Rëvika reprit son souffle pour se donner du courage.
— Avec la précipitation et la fatigue, j’avais laissé la porte principale ouverte derrière moi, avoua-t-elle. Le diable, c’est qu’il y a une règle, dans une volière : ne jamais perdre le contrôle d’une issue. Pour ouvrir une stalle, il faut fermer toutes les portes autour. Question de sécurité. Le chef de la caserne m’a prise en faute. Dans la mesure où il ne m’aimait pas beaucoup et détestait franchement mon supérieur, il m’a hurlé dessus, traitée de tous les noms et menacé des pires mesures disciplinaires. Il a aussi juré de faire rétrograder mon draconnier et ça…
Rëvika inspira une bouffé de colère, à laquelle se mêla la senteur épicée de son repas et la fumée âcre du charbon de cuisine.
— Enne était une dragonne docile et intelligente, jura-t-elle, beaucoup trop pour poser le moindre problème. Toujours est-il que j’avais mal agit. Alors j’ai fait comme toi, j’ai supplié, j’étais au bord des larmes. Et subitement le chef a changé de visage. Il m’a parlé comme à un petit chat perdu, il m’a dit… Il m’a qu’il allait me donner une chance de réparer mon erreur, qu’il suffisait que je sois… gentille avec lui.

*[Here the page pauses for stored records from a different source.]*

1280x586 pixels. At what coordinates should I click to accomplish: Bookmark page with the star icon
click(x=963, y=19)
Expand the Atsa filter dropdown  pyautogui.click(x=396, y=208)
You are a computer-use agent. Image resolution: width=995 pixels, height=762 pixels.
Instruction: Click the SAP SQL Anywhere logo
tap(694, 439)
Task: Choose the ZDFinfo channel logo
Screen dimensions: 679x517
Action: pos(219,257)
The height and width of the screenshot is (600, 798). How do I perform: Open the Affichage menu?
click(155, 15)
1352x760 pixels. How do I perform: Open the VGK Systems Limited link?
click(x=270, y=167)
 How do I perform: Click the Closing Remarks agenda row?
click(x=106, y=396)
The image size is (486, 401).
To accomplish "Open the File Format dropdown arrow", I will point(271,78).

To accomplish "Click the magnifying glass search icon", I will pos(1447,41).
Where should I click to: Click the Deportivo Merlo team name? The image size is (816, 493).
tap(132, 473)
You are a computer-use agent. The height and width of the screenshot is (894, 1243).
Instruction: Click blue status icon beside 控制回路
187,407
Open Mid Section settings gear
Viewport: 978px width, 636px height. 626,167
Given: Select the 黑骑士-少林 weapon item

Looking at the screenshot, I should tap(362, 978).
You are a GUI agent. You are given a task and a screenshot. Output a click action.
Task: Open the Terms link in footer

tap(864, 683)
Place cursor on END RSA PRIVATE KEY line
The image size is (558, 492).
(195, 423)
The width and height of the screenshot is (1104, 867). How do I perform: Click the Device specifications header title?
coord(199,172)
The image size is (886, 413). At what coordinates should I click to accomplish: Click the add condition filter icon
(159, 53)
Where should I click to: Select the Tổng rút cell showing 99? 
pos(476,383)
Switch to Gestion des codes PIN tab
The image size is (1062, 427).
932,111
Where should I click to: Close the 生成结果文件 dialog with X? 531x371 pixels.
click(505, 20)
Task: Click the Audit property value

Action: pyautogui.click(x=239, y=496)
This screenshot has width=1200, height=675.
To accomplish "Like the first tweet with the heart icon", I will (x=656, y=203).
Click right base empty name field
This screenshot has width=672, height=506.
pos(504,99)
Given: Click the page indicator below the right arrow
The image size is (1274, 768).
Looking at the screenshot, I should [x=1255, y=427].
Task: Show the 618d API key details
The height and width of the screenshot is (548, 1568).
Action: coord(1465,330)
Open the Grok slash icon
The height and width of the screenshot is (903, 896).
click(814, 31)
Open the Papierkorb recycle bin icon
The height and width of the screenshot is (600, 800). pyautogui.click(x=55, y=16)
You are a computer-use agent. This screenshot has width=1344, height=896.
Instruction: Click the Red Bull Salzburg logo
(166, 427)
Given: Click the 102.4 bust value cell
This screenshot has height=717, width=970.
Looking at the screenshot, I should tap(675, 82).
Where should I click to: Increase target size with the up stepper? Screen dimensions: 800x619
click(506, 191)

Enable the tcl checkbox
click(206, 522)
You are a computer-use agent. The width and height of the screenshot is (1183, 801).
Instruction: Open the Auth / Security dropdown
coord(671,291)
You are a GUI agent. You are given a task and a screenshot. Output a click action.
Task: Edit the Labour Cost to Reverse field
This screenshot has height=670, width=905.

Juste une fois. Puis deux. Puis quatre. Puis dix. L’année a été longue. C’était cher payé pour la porte ouverte.
Io Ruh baissa les yeux au point de ne plus laisser voir ses prunelles.
— Ne fait pas cette tête. Tout ira beaucoup mieux pour toi que pour moi, d’abord parce que je casserai la figure au premier sale type qui vous approchera de trop, Yue et toi, ensuite parce que tu vas seulement recevoir une méchante tape sur les doigts. Je veux que tu te souviennes que toutes les initiatives ne sont pas bonnes à prendre, surtout quand on manque de sommeil. Tu ne rends service à personne en te sacrifiant, surtout pas à ceux qui tiennent à toi et à ta sécurité. Si tu avais simplement avoué que tu avais du retard à Yue, elle t’aurait grondée cinq minutes, puis elle aurait commandé des repas à un restaurant voisin pour le lendemain. Ce n’est pas comme si l’argent manquait à votre maison.
— J’entends que le commandant veuille me donner une leçon, et je la remercie de bien vouloir m’enseigner, mais si je comprends ce que dis le commandant, ma mestresse n’a pas été moins prévenante que le draconnier impérial. Pourquoi devrait-elle être punie ?
— Yue est encore petite. Je veux cultiver son sens des responsabilités, pas son indifférence. Aussi longtemps qu’elle sera en position de donner des ordres et de profiter du travail de ses subordonnés, elle devra composer avec le contre-coup de ses privilèges. Rassure-toi, je n’ai pas non plus l’intention de l’envoyer en cour martiale. Et je ne laisserai pas de trace écrite. Son dossier sera épargné pour cette fois.
— Je remercie le commandant de se montrer magnanime. Et aussi de m’avoir raconté son histoire.
— Ah. Ce vilain conte t’a plu ?
— Il m’a instruit. Vos paroles m’aideront à rester vigilante.
— Si tu le dis… Il me reste un peu de temps, tu veux entendre la fin ?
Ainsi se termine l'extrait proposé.